OVERVIEW

May 7, 2026 ยท View on GitHub

kmod - Linux kernel module handling

OVERVIEW

kmod is a set of tools to handle common tasks with Linux kernel modules like insert, remove, list, check properties, resolve dependencies and aliases.

These tools are designed on top of libkmod, a library that is shipped with kmod. See libkmod/README.md for more details on this library and how to use it. The aim is to be compatible with tools, configurations and indexes from module-init-tools project.

Links

Compilation and installation

In order to compile the source code you need:

  • C11 compiler, supporting a range of GNU extensions - GCC 8+, Clang 6+
  • POSIX.1-2008 C runtime library - Bionic, GNU C library, musl

Optional dependencies, required with the default build configuration:

  • ZLIB library
  • LZMA library
  • ZSTD library
  • OPENSSL library (signature handling in modinfo)

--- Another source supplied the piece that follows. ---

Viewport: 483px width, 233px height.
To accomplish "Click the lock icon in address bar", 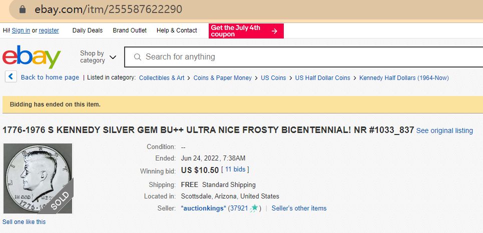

All the optional dependencies are loaded on demand via dlopen by default. This can be changed via the dlopen build option. Typical configuration and installation:

meson setup builddir/
meson compile -C builddir/
sudo meson install -C builddir/

For end-user and distributions builds, it's recommended to use:

meson setup --buildtype release builddir/

Hacking

When working on kmod, use the included build-dev.ini file, as:

meson setup --native-file build-dev.ini builddir/

The testsuite can be executed with:

meson test -C builddir

It builds test kernel modules, so kernel headers need to be pre-installed. By default it tries to use the kernel header for the currently running kernel. KDIR=any environment variable can be used to tell it to use any installed kernel header or KDIR=/path/to/specific/headers when a specific one is needed. Example:

KDIR=any meson test -C builddir

Make sure to read our contributing guide and the other READMEs: libkmod and testsuite.

Compatibility with module-init-tools

kmod replaced module-init-tools, which was EOL'ed in 2011. All the tools were rewritten on top of libkmod and they can be used as drop in replacements. Along the years there were a few behavior changes and new features implemented, following feedback from Linux kernel community and distros.